- [Required work]:
Rewrite the material, replacing "computer-use agent" with "desktop assistant" and leaving everything else unchanged.
══ Items
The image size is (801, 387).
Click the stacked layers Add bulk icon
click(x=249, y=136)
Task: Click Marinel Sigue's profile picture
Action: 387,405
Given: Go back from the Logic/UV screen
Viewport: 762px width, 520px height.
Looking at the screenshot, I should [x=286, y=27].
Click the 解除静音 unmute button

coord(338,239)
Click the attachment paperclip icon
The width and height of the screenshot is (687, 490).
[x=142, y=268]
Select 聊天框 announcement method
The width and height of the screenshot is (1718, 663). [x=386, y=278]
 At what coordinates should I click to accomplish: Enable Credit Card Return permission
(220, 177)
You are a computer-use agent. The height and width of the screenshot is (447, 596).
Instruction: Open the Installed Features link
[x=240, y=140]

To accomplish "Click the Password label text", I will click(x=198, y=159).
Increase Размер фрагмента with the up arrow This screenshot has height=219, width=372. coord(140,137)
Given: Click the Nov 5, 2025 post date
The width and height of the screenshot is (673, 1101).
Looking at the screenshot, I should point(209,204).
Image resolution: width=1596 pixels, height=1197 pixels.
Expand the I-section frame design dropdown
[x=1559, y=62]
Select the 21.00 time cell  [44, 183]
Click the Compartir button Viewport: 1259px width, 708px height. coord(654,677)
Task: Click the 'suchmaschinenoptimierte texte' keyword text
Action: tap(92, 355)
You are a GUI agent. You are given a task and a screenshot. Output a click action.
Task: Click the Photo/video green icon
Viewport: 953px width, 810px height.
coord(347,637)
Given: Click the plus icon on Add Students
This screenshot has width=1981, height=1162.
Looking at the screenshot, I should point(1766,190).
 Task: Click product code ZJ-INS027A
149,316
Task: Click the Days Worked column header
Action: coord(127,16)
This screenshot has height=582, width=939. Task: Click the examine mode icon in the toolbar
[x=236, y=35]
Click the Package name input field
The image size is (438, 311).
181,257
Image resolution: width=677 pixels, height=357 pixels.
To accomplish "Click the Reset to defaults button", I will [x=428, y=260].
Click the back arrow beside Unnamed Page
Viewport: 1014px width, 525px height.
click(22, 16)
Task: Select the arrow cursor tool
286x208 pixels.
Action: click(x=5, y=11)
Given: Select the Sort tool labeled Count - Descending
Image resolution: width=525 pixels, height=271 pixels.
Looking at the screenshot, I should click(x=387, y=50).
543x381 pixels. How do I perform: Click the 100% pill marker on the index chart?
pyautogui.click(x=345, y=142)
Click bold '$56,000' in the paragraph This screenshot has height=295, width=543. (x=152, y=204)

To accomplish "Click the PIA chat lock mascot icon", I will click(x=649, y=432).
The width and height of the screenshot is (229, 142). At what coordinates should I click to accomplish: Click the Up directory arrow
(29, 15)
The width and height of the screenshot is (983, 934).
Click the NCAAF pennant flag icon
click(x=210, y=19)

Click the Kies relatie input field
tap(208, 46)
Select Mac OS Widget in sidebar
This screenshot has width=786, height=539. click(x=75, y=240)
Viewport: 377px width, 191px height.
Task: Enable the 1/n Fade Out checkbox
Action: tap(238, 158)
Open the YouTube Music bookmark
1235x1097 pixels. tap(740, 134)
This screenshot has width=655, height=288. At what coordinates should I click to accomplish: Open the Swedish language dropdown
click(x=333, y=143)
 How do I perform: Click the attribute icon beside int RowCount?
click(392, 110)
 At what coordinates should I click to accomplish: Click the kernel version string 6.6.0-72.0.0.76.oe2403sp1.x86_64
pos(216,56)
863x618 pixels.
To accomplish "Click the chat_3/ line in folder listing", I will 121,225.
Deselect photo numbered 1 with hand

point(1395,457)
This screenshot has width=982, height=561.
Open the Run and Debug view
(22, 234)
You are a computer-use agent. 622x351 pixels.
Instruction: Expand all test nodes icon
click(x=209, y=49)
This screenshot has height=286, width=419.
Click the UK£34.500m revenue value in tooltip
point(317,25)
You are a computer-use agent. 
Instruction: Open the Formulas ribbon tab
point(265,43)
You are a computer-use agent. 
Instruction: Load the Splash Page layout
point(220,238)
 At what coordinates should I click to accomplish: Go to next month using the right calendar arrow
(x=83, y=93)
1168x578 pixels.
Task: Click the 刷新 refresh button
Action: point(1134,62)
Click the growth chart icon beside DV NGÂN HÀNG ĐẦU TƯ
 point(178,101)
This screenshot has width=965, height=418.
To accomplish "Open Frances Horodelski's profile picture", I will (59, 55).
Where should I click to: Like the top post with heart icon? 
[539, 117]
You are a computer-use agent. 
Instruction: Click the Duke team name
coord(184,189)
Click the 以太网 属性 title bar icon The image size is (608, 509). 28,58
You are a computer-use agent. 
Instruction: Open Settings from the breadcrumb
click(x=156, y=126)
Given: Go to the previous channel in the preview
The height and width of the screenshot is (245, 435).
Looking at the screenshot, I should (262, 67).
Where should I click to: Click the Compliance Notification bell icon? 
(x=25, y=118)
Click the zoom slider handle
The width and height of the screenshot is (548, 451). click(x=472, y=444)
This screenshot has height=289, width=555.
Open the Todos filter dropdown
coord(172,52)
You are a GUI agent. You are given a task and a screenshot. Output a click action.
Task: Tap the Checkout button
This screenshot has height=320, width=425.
════
- [Right answer]:
The image size is (801, 387).
Click the stacked layers Add bulk icon
click(x=249, y=136)
Task: Click Marinel Sigue's profile picture
Action: 387,405
Given: Go back from the Logic/UV screen
Viewport: 762px width, 520px height.
Looking at the screenshot, I should [x=286, y=27].
Click the 解除静音 unmute button

coord(338,239)
Click the attachment paperclip icon
The width and height of the screenshot is (687, 490).
[x=142, y=268]
Select 聊天框 announcement method
The width and height of the screenshot is (1718, 663). [x=386, y=278]
 At what coordinates should I click to accomplish: Enable Credit Card Return permission
(220, 177)
You are a desktop assistant. The height and width of the screenshot is (447, 596).
Instruction: Open the Installed Features link
[x=240, y=140]

To accomplish "Click the Password label text", I will click(x=198, y=159).
Increase Размер фрагмента with the up arrow This screenshot has height=219, width=372. coord(140,137)
Given: Click the Nov 5, 2025 post date
The width and height of the screenshot is (673, 1101).
Looking at the screenshot, I should point(209,204).
Image resolution: width=1596 pixels, height=1197 pixels.
Expand the I-section frame design dropdown
[x=1559, y=62]
Select the 21.00 time cell  [44, 183]
Click the Compartir button Viewport: 1259px width, 708px height. coord(654,677)
Task: Click the 'suchmaschinenoptimierte texte' keyword text
Action: tap(92, 355)
You are a GUI agent. You are given a task and a screenshot. Output a click action.
Task: Click the Photo/video green icon
Viewport: 953px width, 810px height.
coord(347,637)
Given: Click the plus icon on Add Students
This screenshot has width=1981, height=1162.
Looking at the screenshot, I should point(1766,190).
 Task: Click product code ZJ-INS027A
149,316
Task: Click the Days Worked column header
Action: coord(127,16)
This screenshot has height=582, width=939. Task: Click the examine mode icon in the toolbar
[x=236, y=35]
Click the Package name input field
The image size is (438, 311).
181,257
Image resolution: width=677 pixels, height=357 pixels.
To accomplish "Click the Reset to defaults button", I will [x=428, y=260].
Click the back arrow beside Unnamed Page
Viewport: 1014px width, 525px height.
click(22, 16)
Task: Select the arrow cursor tool
286x208 pixels.
Action: click(x=5, y=11)
Given: Select the Sort tool labeled Count - Descending
Image resolution: width=525 pixels, height=271 pixels.
Looking at the screenshot, I should click(x=387, y=50).
543x381 pixels. How do I perform: Click the 100% pill marker on the index chart?
pyautogui.click(x=345, y=142)
Click bold '$56,000' in the paragraph This screenshot has height=295, width=543. (x=152, y=204)

To accomplish "Click the PIA chat lock mascot icon", I will click(x=649, y=432).
The width and height of the screenshot is (229, 142). At what coordinates should I click to accomplish: Click the Up directory arrow
(29, 15)
The width and height of the screenshot is (983, 934).
Click the NCAAF pennant flag icon
click(x=210, y=19)

Click the Kies relatie input field
tap(208, 46)
Select Mac OS Widget in sidebar
This screenshot has width=786, height=539. click(x=75, y=240)
Viewport: 377px width, 191px height.
Task: Enable the 1/n Fade Out checkbox
Action: tap(238, 158)
Open the YouTube Music bookmark
1235x1097 pixels. tap(740, 134)
This screenshot has width=655, height=288. At what coordinates should I click to accomplish: Open the Swedish language dropdown
click(x=333, y=143)
 How do I perform: Click the attribute icon beside int RowCount?
click(392, 110)
 At what coordinates should I click to accomplish: Click the kernel version string 6.6.0-72.0.0.76.oe2403sp1.x86_64
pos(216,56)
863x618 pixels.
To accomplish "Click the chat_3/ line in folder listing", I will 121,225.
Deselect photo numbered 1 with hand

point(1395,457)
This screenshot has width=982, height=561.
Open the Run and Debug view
(22, 234)
You are a desktop assistant. 622x351 pixels.
Instruction: Expand all test nodes icon
click(x=209, y=49)
This screenshot has height=286, width=419.
Click the UK£34.500m revenue value in tooltip
point(317,25)
You are a desktop assistant. 
Instruction: Open the Formulas ribbon tab
point(265,43)
You are a desktop assistant. 
Instruction: Load the Splash Page layout
point(220,238)
 At what coordinates should I click to accomplish: Go to next month using the right calendar arrow
(x=83, y=93)
1168x578 pixels.
Task: Click the 刷新 refresh button
Action: point(1134,62)
Click the growth chart icon beside DV NGÂN HÀNG ĐẦU TƯ
 point(178,101)
This screenshot has width=965, height=418.
To accomplish "Open Frances Horodelski's profile picture", I will (59, 55).
Where should I click to: Like the top post with heart icon? 
[539, 117]
You are a desktop assistant. 
Instruction: Click the Duke team name
coord(184,189)
Click the 以太网 属性 title bar icon The image size is (608, 509). 28,58
You are a desktop assistant. 
Instruction: Open Settings from the breadcrumb
click(x=156, y=126)
Given: Go to the previous channel in the preview
The height and width of the screenshot is (245, 435).
Looking at the screenshot, I should (262, 67).
Where should I click to: Click the Compliance Notification bell icon? 
(x=25, y=118)
Click the zoom slider handle
The width and height of the screenshot is (548, 451). click(x=472, y=444)
This screenshot has height=289, width=555.
Open the Todos filter dropdown
coord(172,52)
You are a GUI agent. You are given a task and a screenshot. Output a click action.
Task: Tap the Checkout button
This screenshot has height=320, width=425.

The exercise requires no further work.